Federal Investment Tax Credit (ITC)

The Solar Energy Investment Tax Credit is one of the most important federal policy mechanisms to support the growth of solar energy in the United States. A tax credit is a dollar-for-dollar offset of tax liability that a person or business would otherwise pay the federal government. The ITC is based on the amount of investment in solar property. For more information about the history and impact of the ITC, please visit the Solar Energy Industry Association's website.

Table 1: ITC Schedule for Solar Investment Tax Credit. 

Year  2022 2023 2024 2025 2026 2027 2028 2029 2030 2031 2032 2033 2034 2035
Credit Prior to IRA 26% 22% 0% 0% 0% 0% 0% 0% 0% 0% 0% 0% 0% 0%
Credit Under IRA 30% 30% 30% 30% 30% 30% 30% 30% 30% 30% 30% 26% 22% 0%

Source: Solar investment Tax Credit (ITC) - Solar Energy Industries Association

 

USDA Rural Energy for America Program (REAP)

The Rural Energy for America Program (REAP) provides grants and loans to farmers and rural businesses interested in making energy efficiency improvements. The program also supports the purchase of wind, solar, or other renewable energy systems.

Farmers, ranchers, and rural small businesses can apply to REAP for either grants or loan guarantees to improve the efficiency of existing operations or to install new renewable energy systems. Wind, solar, renewable biomass, anaerobic digesters, small-hydroelectric, and geothermal are among the energy systems that can be funded by REAP.

REAP grants now provide up to 40 percent of the total cost of the activity carried out using the funds from the grant. This lifts the grant ceiling from 25% to 50% of eligible project costs. Many solar companies can help with the REAP application process.

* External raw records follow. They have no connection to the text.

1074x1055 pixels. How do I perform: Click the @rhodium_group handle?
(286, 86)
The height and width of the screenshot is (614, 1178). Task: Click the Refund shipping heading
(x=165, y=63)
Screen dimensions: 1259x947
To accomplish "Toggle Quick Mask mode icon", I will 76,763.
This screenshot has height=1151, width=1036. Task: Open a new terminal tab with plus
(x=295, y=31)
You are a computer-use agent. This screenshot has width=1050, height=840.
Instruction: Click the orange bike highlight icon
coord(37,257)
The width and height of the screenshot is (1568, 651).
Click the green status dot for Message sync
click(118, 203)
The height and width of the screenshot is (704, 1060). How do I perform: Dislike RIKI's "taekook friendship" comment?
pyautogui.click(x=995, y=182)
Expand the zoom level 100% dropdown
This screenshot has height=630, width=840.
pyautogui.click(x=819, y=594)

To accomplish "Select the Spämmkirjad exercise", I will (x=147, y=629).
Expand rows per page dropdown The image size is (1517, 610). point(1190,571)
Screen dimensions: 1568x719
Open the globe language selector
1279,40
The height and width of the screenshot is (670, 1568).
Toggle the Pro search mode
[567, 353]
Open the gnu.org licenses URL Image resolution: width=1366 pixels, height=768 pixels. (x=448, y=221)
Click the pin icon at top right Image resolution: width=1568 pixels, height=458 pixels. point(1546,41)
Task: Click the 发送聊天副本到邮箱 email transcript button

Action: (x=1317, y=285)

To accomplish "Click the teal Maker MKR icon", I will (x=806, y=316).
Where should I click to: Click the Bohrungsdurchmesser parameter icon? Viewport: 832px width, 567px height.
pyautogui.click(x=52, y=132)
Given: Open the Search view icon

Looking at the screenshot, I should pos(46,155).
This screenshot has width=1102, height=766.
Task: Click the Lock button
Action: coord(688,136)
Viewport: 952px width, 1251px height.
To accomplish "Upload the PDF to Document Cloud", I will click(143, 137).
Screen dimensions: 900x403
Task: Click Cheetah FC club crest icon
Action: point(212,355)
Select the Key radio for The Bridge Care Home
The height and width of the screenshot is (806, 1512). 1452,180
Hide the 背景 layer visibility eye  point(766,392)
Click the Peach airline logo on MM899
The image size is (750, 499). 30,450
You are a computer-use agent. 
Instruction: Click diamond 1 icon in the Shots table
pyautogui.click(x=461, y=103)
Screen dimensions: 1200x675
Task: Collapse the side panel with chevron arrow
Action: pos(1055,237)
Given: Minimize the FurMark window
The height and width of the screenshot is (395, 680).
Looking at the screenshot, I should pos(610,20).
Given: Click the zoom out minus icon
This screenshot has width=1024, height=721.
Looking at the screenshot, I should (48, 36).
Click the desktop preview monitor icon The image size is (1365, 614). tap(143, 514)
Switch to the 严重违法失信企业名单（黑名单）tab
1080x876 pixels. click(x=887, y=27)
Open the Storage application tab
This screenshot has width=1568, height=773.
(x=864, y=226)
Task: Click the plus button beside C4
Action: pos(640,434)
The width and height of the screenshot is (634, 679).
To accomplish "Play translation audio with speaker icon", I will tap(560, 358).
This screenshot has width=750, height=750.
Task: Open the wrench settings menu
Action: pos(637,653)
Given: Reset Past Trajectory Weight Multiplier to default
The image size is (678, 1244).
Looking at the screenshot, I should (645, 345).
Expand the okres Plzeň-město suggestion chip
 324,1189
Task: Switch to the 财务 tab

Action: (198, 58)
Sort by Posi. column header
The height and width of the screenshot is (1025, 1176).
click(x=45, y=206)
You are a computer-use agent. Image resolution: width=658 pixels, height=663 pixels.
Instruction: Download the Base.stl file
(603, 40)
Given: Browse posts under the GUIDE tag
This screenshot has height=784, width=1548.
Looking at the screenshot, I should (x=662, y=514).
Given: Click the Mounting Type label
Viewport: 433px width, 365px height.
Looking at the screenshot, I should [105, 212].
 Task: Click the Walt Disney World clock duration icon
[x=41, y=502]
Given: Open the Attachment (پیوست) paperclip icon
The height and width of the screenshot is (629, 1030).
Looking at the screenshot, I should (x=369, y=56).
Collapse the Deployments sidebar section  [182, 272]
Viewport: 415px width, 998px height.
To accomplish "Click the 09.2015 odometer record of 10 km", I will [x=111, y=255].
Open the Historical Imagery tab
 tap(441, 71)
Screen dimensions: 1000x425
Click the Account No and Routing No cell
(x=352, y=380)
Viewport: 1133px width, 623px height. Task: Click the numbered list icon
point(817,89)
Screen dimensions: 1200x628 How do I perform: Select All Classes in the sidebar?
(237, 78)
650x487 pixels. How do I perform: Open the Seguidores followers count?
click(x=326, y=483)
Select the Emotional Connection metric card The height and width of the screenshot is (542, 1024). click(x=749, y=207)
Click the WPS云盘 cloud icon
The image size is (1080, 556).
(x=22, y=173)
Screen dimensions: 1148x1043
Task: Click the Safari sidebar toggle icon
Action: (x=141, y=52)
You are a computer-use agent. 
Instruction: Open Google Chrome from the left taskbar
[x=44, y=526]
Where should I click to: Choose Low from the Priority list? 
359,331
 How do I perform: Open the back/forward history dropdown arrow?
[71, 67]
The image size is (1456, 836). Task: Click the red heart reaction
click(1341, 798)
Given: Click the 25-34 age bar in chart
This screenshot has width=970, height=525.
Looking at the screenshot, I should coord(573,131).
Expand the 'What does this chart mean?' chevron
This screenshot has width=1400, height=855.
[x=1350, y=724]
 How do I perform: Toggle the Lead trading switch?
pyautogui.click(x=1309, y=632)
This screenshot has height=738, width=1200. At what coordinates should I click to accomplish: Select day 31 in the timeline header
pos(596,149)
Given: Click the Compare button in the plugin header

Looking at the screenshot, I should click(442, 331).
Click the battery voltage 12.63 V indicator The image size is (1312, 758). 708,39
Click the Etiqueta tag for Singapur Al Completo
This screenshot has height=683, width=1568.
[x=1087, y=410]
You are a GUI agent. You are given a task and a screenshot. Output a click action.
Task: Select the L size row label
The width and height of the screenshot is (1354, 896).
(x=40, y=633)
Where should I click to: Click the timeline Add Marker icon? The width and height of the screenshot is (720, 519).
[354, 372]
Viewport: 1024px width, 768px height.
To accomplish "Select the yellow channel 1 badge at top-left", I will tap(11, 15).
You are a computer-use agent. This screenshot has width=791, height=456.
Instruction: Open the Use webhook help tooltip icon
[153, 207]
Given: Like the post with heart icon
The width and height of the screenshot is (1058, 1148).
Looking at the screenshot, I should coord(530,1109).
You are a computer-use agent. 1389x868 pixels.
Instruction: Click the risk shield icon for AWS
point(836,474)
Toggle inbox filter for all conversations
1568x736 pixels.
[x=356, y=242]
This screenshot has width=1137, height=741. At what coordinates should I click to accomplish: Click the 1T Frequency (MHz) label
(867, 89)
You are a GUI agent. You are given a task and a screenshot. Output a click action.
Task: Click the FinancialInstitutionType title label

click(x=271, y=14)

To learn more, please visit:

The National Sustainable Agriculture Coalition's website

USDA's REAP, Renewable Energy Systems, & Energy Efficiency AR Loans & Grants

USDA's Reap Grant FAQs

Depreciation

Much like investments in other types of equipment, investments in a PV solar system can be depreciated to reduce taxable income. A qualifying solar PV system installed on a farm is eligible to depreciate the value of the project assets using the Modified Accelerated Cost Recovery System (MACRS) deduction method over a five-year recovery period. The MACRS deduction method includes special renewable energy system bonus depreciation. For more information about MACRS method and bonus depreciation, read an article by the Solar Energy Industry Association. Make sure to discuss your project with a qualified tax professional to identify potential alternative depreciation options.